[Requirements]
Please rewrite the part of the album review that begins at the words "The 500 = #289" and stops after "of All Time.", changing "podcast" to "radio show".

[Extract provided]
++++++++++

Monday 28 November 2022

The 500 = #289 - Something Else - The Kinks

I was inspired by a podcast called The 500 hosted by Los Angeles-based comedian Josh Adam Meyers. His goal, and mine, is to explore Rolling Stone Magazine's 2012 edition of The 500 Greatest Albums of All Time. 



Album: #289

Album Title: Something Else

Artist: The Kinks

Genre: Baroque Pop, Music Hall, R&B

Recorded: Pye Studios, London, UK

Released: September, 1967

My age at release: 2

How familiar was I with it before this week: One Song

Is it on the 2020 list? Yes, dropping to #478 (since 2012)

Song I am putting on my Spotify Playlist: Waterloo Sunset

For me, my friends and, I suspect, many people of my age bracket, our first exposure to The Kinks was by way of Van Halen’s version of You Really Got Me.
I was also familiar with the cheeky 1970 hit, Lola, by The Kinks –a somewhat controversial song which chronicled a romantic encounter in Soho, London, between a man and a trans-woman. Over the years, I have heard a handful of Kinks songs, with A Dedicated Follower of Fashion being my favourite. However, I never purchased a Kinks record and, until recently, had never listened to a Kinks album in its entirety.

++++++++++

[Dataset section]
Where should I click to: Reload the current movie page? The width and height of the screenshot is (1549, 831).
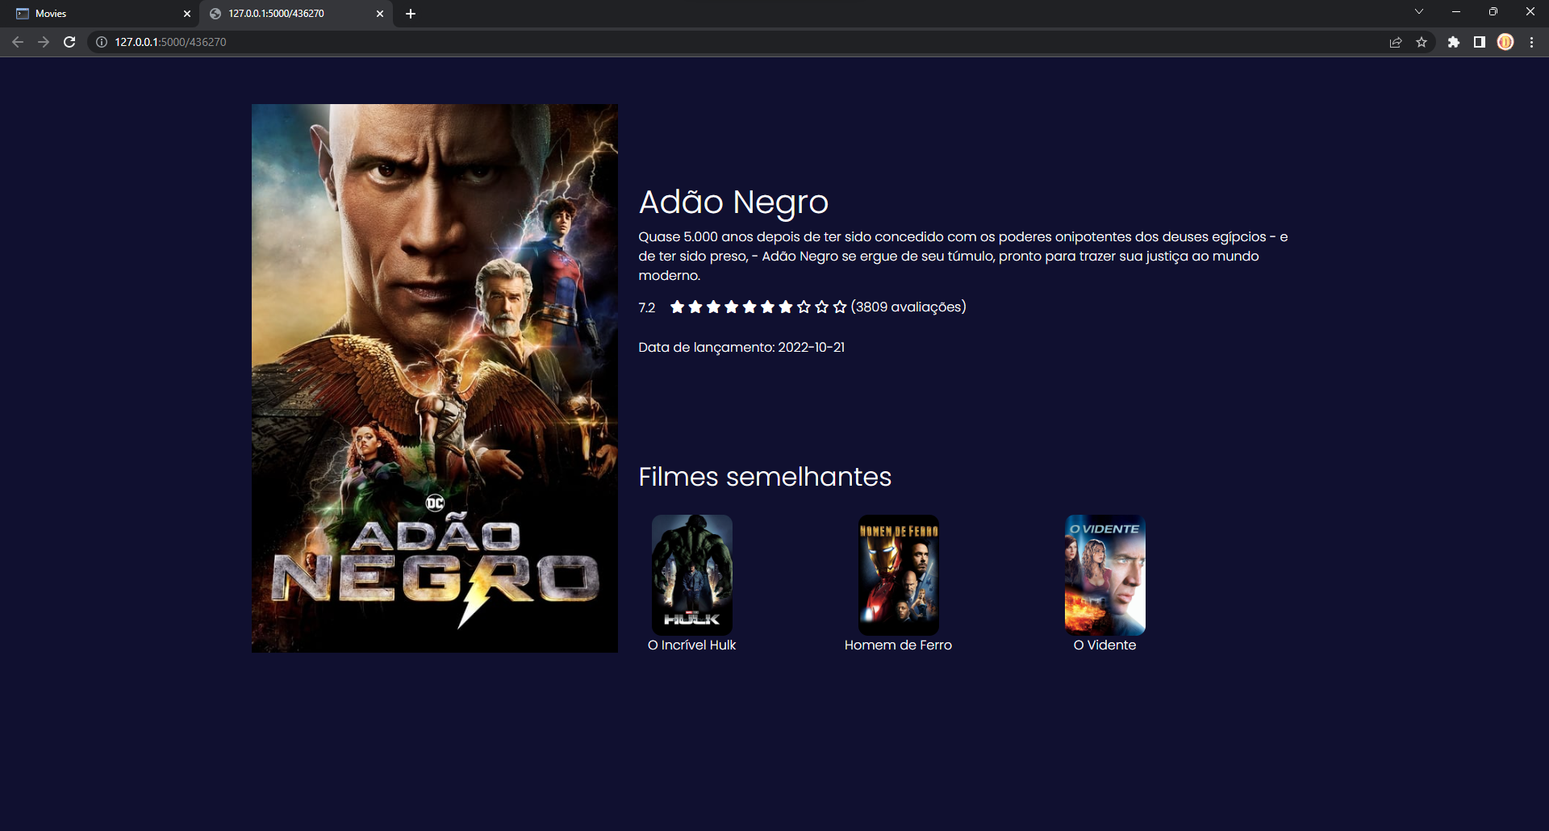coord(69,42)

++++++++++

[Answer for this exercise]
The 500 = #289 - Something Else - The Kinks

I was inspired by a radio show called The 500 hosted by Los Angeles-based comedian Josh Adam Meyers. His goal, and mine, is to explore Rolling Stone Magazine's 2012 edition of The 500 Greatest Albums of All Time.